Allerdings: Ein rotes Arbeiterregime ist nicht zu erwarten. Erstens waren die Werte 2018 nicht besonders hoch, sondern lediglich 2017 ziemlich tief. In den letzten zehn Jahren waren derartige Schwankungen nach Daten des WSI jedenfalls normal: Tarifrunden eben. Zweitens ist Deutschland im internationalen Vergleich wahrlich kein Streikstaat: Man liege „im unteren Mittelfeld“, schreibt das Institut. Soll heißen, während in Deutschland pro 1.000 Beschäftigten etwa 16 Arbeitstage ausfallen, liegt diese Quote in Dänemark bei 116 und in Frankreich – na klar – noch höher, bei 118.

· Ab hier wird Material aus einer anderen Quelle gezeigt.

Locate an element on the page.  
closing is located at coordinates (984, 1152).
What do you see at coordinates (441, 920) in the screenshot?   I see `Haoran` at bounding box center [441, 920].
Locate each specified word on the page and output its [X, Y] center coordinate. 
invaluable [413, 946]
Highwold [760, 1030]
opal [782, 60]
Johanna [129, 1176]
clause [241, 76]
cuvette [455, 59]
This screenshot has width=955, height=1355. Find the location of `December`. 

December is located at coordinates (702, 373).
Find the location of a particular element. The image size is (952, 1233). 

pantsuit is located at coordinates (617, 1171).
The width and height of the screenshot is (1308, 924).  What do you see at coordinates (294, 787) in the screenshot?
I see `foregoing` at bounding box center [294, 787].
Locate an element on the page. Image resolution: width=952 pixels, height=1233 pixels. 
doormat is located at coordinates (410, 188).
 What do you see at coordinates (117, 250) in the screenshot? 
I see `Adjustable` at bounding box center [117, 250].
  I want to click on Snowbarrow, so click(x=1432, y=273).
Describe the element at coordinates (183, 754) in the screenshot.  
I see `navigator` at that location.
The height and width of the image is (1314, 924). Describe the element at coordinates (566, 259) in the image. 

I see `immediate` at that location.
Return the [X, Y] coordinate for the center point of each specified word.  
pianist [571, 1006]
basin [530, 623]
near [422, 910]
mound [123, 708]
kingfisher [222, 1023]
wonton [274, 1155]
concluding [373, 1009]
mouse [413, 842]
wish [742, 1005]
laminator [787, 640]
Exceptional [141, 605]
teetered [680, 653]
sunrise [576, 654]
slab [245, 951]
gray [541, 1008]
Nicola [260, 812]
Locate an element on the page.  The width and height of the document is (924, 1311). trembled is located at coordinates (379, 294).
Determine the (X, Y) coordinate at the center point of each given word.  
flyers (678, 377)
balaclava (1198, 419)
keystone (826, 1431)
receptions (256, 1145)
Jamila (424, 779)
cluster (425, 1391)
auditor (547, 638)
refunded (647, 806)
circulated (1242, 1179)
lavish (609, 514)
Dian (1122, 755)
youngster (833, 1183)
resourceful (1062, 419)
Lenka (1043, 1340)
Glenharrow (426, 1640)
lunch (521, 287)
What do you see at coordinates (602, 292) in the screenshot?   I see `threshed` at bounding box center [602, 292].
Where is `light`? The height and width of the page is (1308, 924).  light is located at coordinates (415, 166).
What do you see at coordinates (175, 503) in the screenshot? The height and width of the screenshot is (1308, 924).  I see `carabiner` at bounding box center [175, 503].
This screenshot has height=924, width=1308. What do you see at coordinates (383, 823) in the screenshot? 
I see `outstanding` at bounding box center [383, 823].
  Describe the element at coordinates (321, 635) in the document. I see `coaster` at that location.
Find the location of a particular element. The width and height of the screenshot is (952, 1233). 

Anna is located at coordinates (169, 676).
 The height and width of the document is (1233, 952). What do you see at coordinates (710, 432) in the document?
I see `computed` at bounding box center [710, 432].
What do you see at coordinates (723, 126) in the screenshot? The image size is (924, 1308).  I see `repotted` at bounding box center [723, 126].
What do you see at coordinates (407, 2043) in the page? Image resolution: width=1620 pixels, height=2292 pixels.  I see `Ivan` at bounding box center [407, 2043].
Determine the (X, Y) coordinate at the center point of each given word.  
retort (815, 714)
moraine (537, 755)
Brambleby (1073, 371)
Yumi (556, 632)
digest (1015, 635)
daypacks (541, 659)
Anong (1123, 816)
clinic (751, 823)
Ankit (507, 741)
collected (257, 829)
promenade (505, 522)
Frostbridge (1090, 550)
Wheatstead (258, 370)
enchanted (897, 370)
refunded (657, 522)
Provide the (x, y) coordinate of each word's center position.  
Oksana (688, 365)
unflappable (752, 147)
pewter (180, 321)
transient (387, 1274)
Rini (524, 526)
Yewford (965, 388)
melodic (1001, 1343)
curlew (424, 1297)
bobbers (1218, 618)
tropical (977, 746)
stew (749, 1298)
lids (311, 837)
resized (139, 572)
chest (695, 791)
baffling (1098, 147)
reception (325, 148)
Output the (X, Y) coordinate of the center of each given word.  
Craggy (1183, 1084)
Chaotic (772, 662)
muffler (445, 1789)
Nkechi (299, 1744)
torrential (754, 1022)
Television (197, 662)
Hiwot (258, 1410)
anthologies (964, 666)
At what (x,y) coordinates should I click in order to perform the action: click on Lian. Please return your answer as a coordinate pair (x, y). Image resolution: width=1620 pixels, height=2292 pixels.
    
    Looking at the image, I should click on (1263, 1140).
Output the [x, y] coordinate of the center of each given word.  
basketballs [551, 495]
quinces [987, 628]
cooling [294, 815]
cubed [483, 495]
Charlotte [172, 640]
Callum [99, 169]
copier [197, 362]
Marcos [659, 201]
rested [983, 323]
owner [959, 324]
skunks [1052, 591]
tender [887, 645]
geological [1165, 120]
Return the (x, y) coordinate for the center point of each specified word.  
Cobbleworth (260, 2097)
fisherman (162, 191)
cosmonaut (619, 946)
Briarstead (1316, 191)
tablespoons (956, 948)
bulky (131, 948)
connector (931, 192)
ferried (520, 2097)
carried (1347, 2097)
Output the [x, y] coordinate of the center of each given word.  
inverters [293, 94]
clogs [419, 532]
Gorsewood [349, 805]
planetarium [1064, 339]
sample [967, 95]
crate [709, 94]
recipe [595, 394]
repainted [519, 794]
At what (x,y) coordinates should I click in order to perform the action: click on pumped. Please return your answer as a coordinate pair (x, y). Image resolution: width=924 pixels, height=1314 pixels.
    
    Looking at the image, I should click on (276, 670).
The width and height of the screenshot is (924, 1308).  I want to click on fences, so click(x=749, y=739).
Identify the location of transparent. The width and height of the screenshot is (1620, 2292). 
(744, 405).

Drittens muss man methodische Schwierigkeiten beachten: Aufgrund von Mehrfachzählungen ist die erfasste Streikbeteiligung „teilweise erheblich höher als die Anzahl der individuellen Arbeitnehmer, die ein- oder mehrmals gestreikt haben“, heißt es in der Analyse. Also doch nicht jede Münchnerin im Ausstand.
Interessant ist jedoch der qualitative Blick auf die Streikenden. So haben neben Entgelterhöhungen auch Forderungen nach selbstbestimmter Gestaltung der Arbeitszeiten ihren Platz: Mehr frei statt mehr Kohle. Nachdem die Eisenbahner 2016 mit Freizeitfragen „tarifpolitisches Neuland“ betreten hatten, verzeichnet das WSI auch in der Metall- und Elektroindustrie sowie der Deutschen Post und dem Bayerischen Nahverkehr neue Tarifverträge mit Wahloptionen. Zwischen Zusatzgeld oder acht Urlaubstagen können sich etwa einige Metaller entscheiden.
Das klingt natürlich erst mal gut: Mehr freie Zeit sollte in unserer Gesellschaft allein schon aus konsumkritischer Perspektive mindestens so begehrt sein wie mehr verfügbares Geld. Wählen können neben Beschäftigten im Schichtdienst aber vor allem Arbeiter*innen mit Kindern unter acht Jahren oder pflegebedürftigen Angehörigen.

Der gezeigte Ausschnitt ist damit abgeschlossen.